- [WHAT YOU ARE ASKED TO DO] Your answer should consist of each line below that includes the word "agent".
((
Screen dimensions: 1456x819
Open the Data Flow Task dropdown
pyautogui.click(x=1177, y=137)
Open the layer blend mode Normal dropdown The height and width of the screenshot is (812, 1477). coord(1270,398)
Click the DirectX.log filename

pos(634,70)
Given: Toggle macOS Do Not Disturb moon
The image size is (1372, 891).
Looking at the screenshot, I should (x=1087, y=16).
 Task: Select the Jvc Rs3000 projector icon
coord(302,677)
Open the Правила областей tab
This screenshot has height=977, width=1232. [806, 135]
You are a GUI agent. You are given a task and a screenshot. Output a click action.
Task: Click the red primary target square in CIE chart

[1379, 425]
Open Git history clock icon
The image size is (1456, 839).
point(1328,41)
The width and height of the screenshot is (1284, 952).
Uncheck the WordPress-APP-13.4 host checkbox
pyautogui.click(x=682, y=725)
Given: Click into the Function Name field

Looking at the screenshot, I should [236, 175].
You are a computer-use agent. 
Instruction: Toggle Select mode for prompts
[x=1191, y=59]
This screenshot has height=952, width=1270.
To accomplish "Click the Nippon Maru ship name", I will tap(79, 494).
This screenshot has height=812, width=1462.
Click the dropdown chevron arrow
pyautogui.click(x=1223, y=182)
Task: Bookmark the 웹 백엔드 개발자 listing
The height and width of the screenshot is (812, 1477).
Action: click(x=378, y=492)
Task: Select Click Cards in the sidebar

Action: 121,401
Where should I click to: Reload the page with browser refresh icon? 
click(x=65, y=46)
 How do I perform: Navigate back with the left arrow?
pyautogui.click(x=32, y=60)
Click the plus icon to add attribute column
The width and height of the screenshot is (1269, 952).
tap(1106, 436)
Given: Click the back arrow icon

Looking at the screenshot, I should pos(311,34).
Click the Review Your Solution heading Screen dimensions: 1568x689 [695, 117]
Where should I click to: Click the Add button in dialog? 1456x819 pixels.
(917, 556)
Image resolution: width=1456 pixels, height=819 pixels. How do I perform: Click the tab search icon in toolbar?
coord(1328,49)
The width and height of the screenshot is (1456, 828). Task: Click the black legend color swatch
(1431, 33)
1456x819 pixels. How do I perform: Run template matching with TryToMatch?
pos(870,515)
))
- [EXERCISE RESPONSE]
You are a GUI agent. You are given a task and a screenshot. Output a click action.
You are a computer-use agent. 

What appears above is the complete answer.